» **EXERCISE DIRECTIONS**
Return only the final portion of the entries: the line with "[German] (198, 149)" and every line after it, each one exact.

━━ GIVEN INFORMATION

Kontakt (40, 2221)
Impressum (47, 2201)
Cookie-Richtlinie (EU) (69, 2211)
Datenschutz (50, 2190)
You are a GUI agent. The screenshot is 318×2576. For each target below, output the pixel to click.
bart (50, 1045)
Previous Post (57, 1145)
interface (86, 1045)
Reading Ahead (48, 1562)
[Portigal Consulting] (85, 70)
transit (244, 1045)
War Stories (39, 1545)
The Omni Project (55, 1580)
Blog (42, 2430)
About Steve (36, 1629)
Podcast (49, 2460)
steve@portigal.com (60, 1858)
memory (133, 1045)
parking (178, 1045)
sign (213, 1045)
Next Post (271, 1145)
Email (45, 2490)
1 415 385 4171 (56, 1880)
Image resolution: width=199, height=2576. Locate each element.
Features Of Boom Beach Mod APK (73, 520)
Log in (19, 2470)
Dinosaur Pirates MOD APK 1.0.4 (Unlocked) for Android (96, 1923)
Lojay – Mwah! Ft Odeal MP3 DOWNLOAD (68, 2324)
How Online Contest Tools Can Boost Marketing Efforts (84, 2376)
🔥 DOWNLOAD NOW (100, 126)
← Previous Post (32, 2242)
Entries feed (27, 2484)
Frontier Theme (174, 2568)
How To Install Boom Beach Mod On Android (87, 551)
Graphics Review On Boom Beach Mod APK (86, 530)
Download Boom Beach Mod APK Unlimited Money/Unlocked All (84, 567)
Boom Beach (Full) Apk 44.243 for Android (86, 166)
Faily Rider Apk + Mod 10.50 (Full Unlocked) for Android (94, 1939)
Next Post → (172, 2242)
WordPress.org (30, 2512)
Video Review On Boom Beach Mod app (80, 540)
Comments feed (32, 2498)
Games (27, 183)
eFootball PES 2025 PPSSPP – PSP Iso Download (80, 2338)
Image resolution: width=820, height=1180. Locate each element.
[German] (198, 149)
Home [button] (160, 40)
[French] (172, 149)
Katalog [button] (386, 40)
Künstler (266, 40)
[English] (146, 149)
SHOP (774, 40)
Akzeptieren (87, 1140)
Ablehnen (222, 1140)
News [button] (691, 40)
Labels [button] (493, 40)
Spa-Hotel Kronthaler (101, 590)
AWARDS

━━━━

» **TASK SOLUTION**
[German] (198, 149)
Home [button] (160, 40)
[French] (172, 149)
Katalog [button] (386, 40)
Künstler (266, 40)
[English] (146, 149)
SHOP (774, 40)
Akzeptieren (87, 1140)
Ablehnen (222, 1140)
News [button] (691, 40)
Labels [button] (493, 40)
Spa-Hotel Kronthaler (101, 590)
AWARDS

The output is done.